EstConf {sequoia}R Documentation

Confidence Probabilities

Description

Estimate confidence probabilities ('backward') and assignment error rates ('forward') per category (genotyped/dummy) by repeatedly simulating genotype data from a reference pedigree using SimGeno, reconstruction a pedigree from this using sequoia, and counting the number of mismatches using PedCompare.

Usage

EstConf(
  Pedigree = NULL,
  LifeHistData = NULL,
  args.sim = list(nSnp = 400, SnpError = 0.001, ParMis = c(0.4, 0.4)),
  args.seq = list(Module = "ped", Err = 0.001, Tassign = 0.5, CalcLLR = FALSE),
  nSim = 10,
  nCores = 1,
  quiet = TRUE
)

Arguments

Pedigree

reference pedigree from which to simulate, dataframe with columns id-dam-sire. Additional columns are ignored.

LifeHistData

dataframe with id, sex (1=female, 2=male, 3=unknown), birth year, and optionally BY.min - BY.max - YearLast.

args.sim

list of arguments to pass to SimGeno, such as nSnp (number of SNPs), SnpError (genotyping error rate) and ParMis (proportion of non-genotyped parents). Set to NULL to use all default values.

args.seq

list of arguments to pass to sequoia, such as Module ('par' or 'ped'), Err (assumed genotyping error rate), and Complex. May include (part of) SeqList, a list of sequoia output (i.e. as a list-within-a-list). Set to NULL to use all default values.

nSim

number of iterations of simulate - reconstruct - compare to perform, i.e. number of simulated datasets.

nCores

number of computer cores to use. If >1, package parallel is used. Set to NULL to use all but one of the available cores, as detected by parallel::detectCores() (using all cores tends to freeze up your computer). With large datasets, the amount of computer memory may be the limiting factor for the number of cores you can use.

quiet

suppress messages. TRUE runs SimGeno and sequoia quietly, 'very' also suppresses other messages and the iteration counter when nCores=1 (there is no iteration counter when nCores>1).

Details

The confidence probability is taken as the number of correct (matching) assignments, divided by all assignments made in the observed (inferred-from-simulated) pedigree. In contrast, the false negative & false positive assignment rates are proportions of the number of parents in the true (reference) pedigree. Each rate is calculated separatedly for dams & sires, and separately for each category (Genotyped/Dummy(fiable)/X (none)) of individual, parent and co-parent.

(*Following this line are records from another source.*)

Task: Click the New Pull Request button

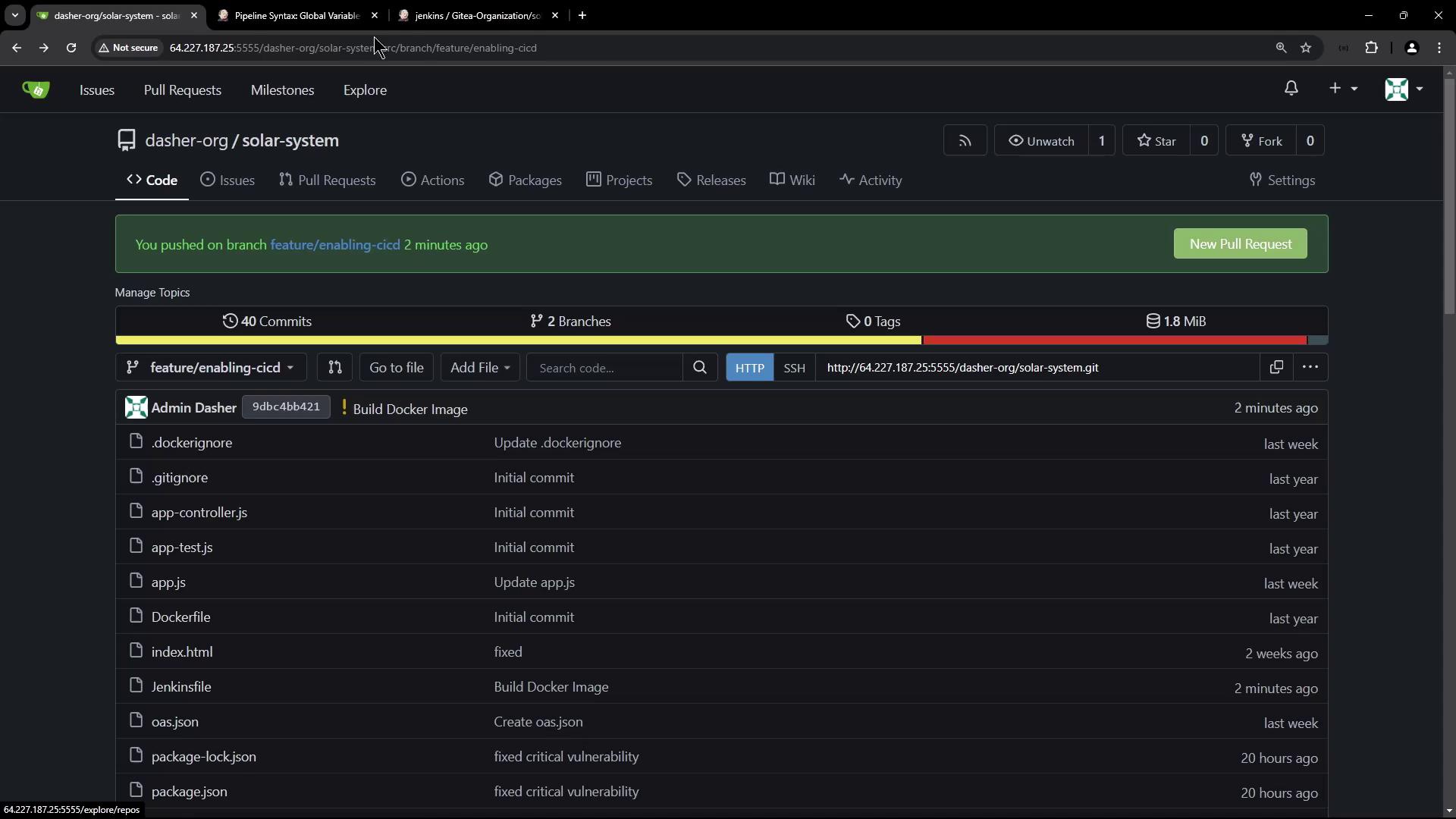Action: pos(1240,244)
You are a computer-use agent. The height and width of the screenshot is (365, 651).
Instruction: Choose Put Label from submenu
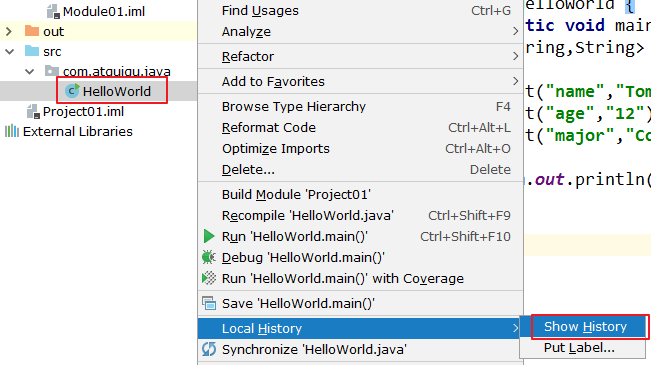579,348
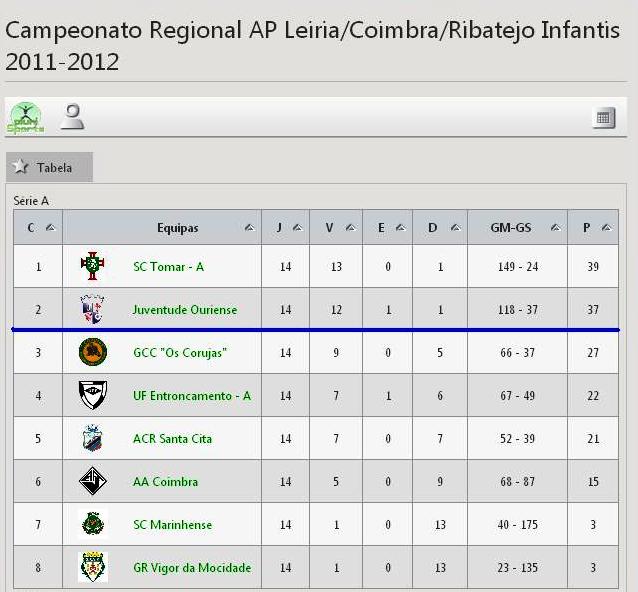This screenshot has height=592, width=638.
Task: Sort by the P points column arrow
Action: [x=606, y=227]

This function does not know which individuals in the actual Pedigree are genotyped, so the confidence probabilities need to be added to the Pedigree as shown in the example at the bottom.

A confidence of 1 means all assignments on simulated data were correct for that category-combination. It should be interpreted as (and perhaps modified to) > 1 - 1/N, where sample size N is given in the last column of the ConfProb and PedErrors dataframes in the output. The same applies for a false negative/positive rate of 0 (i.e. to be interpreted as < 1/N).

Value

A list, with elements:

ConfProb

See below

PedErrors

See below

Pedigree.reference

the pedigree from which data was simulated

LifeHistData
Pedigree.inferred

a list with for each iteration the inferred pedigree based on the simulated data

SimSNPd

a list with for each iteration the IDs of the individuals simulated to have been genotyped

PedComp.fwd

array with Counts from the 'forward' PedCompare, from which PedErrors is calculated

RunParams

a list with the call to EstConf as a semi-nested list (args.sim, args.seq, nSim, nCores), as well as the default parameter values for SimGeno and sequoia.

RunTime

sequoia runtime per simulation in seconds, as measured by system.time()['elapsed'].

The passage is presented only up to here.